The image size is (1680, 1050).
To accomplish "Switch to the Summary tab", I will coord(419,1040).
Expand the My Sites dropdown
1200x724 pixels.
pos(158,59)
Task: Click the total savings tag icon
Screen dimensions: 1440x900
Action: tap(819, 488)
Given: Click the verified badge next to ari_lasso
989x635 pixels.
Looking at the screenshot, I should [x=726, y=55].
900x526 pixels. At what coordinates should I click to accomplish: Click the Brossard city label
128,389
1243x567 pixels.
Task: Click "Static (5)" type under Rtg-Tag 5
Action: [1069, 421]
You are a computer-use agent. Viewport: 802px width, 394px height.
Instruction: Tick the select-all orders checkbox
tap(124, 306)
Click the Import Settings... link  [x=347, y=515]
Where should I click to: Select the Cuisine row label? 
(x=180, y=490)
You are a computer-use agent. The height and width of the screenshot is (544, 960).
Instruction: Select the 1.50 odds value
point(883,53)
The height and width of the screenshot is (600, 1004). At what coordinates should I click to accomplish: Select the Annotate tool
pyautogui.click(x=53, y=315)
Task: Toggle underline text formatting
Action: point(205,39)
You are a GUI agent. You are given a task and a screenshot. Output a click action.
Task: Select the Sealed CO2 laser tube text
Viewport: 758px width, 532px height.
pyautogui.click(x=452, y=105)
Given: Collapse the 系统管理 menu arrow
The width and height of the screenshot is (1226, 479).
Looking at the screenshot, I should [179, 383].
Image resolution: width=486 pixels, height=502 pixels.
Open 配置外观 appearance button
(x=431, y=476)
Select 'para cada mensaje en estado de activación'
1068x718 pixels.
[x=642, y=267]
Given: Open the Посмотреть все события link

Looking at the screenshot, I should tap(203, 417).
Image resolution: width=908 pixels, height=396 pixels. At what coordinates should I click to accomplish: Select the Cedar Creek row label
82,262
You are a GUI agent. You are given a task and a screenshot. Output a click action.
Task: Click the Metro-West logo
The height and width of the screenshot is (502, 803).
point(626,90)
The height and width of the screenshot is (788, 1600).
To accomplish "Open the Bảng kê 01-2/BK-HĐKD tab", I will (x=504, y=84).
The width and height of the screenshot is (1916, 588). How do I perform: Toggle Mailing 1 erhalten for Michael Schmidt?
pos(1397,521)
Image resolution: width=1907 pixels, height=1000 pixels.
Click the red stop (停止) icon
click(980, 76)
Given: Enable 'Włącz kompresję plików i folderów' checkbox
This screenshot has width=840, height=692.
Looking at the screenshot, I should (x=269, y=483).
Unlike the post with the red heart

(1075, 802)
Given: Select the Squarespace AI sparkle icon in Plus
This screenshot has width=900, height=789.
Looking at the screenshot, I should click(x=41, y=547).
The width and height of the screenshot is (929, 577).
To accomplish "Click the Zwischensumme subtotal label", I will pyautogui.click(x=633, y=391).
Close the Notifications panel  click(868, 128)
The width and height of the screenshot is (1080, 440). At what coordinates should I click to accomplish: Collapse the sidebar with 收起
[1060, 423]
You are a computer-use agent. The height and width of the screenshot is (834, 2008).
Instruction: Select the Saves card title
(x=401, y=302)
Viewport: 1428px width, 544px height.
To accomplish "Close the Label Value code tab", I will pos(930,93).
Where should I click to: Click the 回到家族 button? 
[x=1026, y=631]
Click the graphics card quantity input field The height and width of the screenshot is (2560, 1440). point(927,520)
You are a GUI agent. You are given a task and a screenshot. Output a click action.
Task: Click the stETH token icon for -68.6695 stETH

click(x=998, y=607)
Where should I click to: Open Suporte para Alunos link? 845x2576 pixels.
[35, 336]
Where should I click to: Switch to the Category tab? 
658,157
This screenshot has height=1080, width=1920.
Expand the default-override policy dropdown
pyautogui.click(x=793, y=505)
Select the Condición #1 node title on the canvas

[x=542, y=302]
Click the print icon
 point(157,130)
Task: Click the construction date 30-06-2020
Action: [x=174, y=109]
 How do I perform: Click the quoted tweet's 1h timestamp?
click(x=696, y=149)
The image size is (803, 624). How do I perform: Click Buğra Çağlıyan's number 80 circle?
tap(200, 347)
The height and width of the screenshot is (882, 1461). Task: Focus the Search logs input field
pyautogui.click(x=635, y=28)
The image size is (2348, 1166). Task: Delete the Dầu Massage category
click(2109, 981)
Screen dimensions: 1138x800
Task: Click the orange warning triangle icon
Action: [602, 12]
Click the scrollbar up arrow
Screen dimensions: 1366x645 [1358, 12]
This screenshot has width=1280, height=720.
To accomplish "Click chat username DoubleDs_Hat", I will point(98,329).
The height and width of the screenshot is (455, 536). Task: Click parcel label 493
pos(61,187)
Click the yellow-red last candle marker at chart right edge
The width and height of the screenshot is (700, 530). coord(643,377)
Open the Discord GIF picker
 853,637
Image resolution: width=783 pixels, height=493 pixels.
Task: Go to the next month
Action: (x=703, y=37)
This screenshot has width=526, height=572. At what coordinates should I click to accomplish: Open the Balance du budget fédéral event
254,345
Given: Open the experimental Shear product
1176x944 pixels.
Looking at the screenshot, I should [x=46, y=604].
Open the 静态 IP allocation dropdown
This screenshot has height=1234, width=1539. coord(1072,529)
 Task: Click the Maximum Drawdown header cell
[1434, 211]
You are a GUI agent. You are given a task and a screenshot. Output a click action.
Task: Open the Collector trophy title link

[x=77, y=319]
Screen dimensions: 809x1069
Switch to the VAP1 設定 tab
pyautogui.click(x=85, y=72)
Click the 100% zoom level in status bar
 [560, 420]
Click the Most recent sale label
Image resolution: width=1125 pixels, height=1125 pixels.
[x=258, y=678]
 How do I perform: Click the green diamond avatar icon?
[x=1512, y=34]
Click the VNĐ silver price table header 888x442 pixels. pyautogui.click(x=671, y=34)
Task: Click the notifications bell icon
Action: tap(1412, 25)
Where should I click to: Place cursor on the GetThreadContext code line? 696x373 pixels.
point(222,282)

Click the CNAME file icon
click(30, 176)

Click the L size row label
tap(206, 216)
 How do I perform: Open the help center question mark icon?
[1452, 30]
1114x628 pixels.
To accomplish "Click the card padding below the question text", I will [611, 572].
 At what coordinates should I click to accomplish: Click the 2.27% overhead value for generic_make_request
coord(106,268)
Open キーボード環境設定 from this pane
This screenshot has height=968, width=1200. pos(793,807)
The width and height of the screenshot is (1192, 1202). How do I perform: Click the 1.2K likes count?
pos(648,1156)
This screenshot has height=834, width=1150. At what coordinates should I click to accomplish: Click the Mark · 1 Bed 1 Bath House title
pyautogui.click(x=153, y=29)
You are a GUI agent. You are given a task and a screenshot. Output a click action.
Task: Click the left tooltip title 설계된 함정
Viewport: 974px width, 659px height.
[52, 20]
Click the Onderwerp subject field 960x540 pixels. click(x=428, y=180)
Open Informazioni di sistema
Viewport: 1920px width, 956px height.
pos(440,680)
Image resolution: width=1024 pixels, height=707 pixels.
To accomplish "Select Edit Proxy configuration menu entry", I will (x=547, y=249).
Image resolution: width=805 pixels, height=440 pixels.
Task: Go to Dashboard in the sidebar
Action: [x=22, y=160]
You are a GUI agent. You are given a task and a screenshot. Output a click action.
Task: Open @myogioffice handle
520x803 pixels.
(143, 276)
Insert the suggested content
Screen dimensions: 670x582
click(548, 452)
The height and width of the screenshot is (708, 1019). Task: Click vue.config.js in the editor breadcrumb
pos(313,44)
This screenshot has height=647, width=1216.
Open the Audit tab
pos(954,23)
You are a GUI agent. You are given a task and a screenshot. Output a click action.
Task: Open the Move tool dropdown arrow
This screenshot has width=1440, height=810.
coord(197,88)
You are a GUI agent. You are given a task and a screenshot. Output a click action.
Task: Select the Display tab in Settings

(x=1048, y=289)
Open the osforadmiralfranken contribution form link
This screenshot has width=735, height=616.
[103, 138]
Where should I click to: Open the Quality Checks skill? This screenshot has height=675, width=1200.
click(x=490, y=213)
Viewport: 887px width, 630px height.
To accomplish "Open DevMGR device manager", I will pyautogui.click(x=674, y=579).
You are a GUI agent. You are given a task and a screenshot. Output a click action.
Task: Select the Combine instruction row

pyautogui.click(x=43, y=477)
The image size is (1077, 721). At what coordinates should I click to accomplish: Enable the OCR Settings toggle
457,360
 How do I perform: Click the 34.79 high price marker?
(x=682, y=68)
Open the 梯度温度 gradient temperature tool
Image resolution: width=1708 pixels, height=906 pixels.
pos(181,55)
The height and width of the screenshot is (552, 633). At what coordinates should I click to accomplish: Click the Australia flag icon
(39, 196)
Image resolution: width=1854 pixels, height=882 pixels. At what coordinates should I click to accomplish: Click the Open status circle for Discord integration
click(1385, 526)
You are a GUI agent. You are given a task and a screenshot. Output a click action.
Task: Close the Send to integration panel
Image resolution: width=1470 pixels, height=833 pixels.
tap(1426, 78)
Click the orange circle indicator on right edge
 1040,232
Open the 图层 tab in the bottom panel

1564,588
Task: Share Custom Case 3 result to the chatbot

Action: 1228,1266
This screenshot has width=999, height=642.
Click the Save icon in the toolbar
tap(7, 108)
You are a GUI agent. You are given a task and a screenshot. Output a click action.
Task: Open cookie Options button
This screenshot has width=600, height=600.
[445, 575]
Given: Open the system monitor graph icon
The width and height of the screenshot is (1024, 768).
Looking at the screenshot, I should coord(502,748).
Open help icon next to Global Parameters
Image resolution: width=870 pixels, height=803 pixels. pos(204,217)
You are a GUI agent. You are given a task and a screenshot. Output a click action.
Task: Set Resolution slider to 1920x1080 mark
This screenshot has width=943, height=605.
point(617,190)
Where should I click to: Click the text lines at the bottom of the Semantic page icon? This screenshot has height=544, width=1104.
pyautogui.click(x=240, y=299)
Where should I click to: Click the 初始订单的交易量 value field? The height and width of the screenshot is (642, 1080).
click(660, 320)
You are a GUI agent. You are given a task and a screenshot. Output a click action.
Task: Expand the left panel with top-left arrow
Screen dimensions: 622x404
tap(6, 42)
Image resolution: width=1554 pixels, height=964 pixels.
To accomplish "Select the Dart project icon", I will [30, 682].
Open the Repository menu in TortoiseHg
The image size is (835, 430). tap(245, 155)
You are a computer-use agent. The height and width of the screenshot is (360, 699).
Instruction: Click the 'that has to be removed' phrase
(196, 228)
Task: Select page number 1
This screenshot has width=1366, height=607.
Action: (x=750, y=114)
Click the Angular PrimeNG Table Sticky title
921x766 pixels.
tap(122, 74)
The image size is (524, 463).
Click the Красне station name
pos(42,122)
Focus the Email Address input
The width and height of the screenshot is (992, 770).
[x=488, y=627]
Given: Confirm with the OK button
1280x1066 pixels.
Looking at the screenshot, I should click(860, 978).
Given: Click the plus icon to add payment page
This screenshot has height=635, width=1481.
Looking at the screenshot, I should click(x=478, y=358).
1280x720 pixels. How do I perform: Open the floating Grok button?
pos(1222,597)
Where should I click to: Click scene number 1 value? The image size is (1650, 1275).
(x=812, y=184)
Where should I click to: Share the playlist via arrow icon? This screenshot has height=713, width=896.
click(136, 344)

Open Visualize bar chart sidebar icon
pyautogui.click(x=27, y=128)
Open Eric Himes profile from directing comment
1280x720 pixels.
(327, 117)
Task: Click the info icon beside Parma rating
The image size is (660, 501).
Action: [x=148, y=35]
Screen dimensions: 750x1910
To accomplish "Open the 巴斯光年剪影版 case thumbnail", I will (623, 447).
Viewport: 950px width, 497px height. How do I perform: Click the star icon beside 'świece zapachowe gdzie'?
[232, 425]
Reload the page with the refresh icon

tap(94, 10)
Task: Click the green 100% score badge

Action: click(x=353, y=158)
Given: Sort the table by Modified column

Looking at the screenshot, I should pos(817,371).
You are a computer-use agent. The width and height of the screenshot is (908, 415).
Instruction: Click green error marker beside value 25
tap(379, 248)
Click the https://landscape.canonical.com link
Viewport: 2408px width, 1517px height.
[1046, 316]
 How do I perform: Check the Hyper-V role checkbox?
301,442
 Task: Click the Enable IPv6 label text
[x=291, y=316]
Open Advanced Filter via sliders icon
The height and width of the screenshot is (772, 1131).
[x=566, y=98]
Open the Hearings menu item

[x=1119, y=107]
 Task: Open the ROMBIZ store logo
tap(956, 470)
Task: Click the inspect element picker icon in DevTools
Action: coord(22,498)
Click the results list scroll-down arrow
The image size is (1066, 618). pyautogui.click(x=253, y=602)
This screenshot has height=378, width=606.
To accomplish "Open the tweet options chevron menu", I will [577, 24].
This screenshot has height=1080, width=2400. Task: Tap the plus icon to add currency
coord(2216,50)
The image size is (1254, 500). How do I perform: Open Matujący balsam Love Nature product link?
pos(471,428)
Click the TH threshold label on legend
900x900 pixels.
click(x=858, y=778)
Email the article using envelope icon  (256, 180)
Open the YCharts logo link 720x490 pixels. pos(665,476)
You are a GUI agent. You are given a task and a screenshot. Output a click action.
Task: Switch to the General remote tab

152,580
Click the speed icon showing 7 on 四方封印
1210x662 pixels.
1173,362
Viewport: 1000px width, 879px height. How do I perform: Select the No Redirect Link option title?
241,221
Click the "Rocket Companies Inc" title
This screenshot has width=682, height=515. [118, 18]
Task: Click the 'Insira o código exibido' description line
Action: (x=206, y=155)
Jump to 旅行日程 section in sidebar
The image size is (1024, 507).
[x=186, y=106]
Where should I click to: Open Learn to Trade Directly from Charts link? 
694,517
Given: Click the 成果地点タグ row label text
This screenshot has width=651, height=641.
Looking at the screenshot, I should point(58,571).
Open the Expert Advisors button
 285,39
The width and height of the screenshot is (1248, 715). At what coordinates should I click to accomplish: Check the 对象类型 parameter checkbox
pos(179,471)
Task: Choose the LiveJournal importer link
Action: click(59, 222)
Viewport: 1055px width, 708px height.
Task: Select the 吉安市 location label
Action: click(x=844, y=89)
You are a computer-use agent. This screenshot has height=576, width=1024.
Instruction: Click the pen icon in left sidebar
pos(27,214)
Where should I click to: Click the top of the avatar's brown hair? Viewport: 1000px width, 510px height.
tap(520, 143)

**WHAT THE TASK REQUIRES**: From the material above, copy exactly the lines between the line holding "is (360, 699)." and the line holding "The image size is (524, 463).", inclusive, and only those.

**EXERCISE SOLUTION**:
You are a computer-use agent. The height and width of the screenshot is (360, 699).
Instruction: Click the 'that has to be removed' phrase
(196, 228)
Task: Select page number 1
This screenshot has width=1366, height=607.
Action: (x=750, y=114)
Click the Angular PrimeNG Table Sticky title
921x766 pixels.
tap(122, 74)
The image size is (524, 463).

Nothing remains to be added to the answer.